Comme eux, en effet, il aime représenter le monde dans le monde, la peinture du paysage dans le paysage réel, une carte dans le territoire. Son livre débute d’ailleurs ainsi. Une image imprimée du massif des Alpes est punaisée sur un mur. Une sorte d’invitation au voyage, à son voyage, à cette échappée personnelle en Suisse où il dit se souvenir : « de nombreux après-midi de dérive et de solitude, en ville, dans les villages, sur les ferries, sur les chemins de randonnée, dans le paysage et dans les montagnes ».
Téléphériques
La montagne est justement le sujet passionnant de ce livre. Elle est présente partout, façonne le territoire, lui donne son caractère. Ici les maisons sont construites comme une réponse à son immensité, les terrasses surplombent les vallées, les rues montent ou descendent… Teju Cole se plaît à saisir sa présence incarnée, son dessin sans cesse reproduit dans l’imagerie des villes, des maquettes miniatures qui la représentent.

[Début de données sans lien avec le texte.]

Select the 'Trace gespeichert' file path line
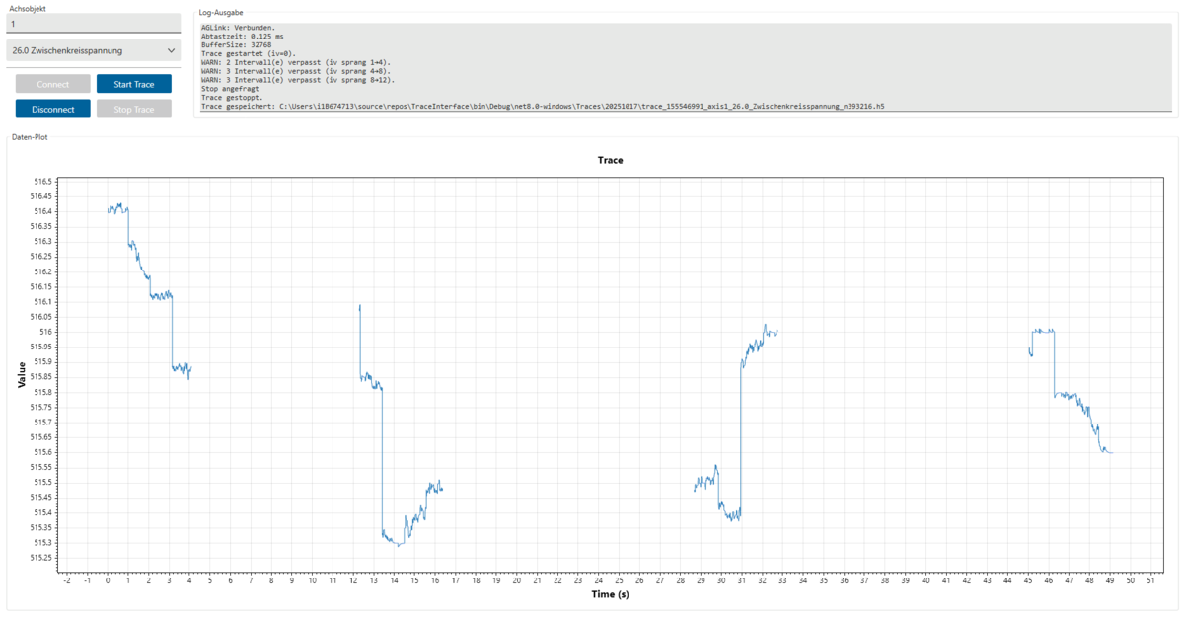1184x617 pixels. click(x=542, y=105)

Aussi, il pointe les constructions humaines qui font face à la beauté du massif alpin et qui paraissent de bien frêles armatures, de pauvres choses, parfois même dérisoires. Il y a par exemple ces filets oranges censés empêcher le danger de la chute de pierres sur les chemins de montagne. Il y a ces téléphériques dont les câbles porteurs s’échappent vers le ciel, en objets de la folie des grandeurs humaine.
Lac
Et puis c’est aussi un hommage à la sauvagerie du monde dans un pays où règne un ordre bien particulier. Montrer la présence de la montagne comme le fait Teju Cole à travers ses photographies rappelle sa capacité à engendrer le chaos, comme lors de cataclysme ainsi que peuvent le vivre les Suisses : avalanches ou éboulis de pierres. Face à ce chaos répond l’ordre humain, la volonté d’harmonie, qui prend dans ce pays une tournure singulière.

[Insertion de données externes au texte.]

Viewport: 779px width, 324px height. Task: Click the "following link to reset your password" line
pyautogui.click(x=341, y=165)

Avec un regard parfois amusant, Teju Cole souligne cette dichotomie. C’est ce petit bateau qui passe, tranquille, sur le lac au bas de la montagne. C’est cette terrasse de café à côté de laquelle défilent des passants pressés. C’est ce confort bourgeois – cette petite fontaine au coin d’une rue – qui dit à la fois l’absurdité du monde suisse, sa vanité et sa dimension culturelle. Car l’architecture, peut-être le sommet de la civilisation, est ici corollaire à la brutalité primaire de la montagne.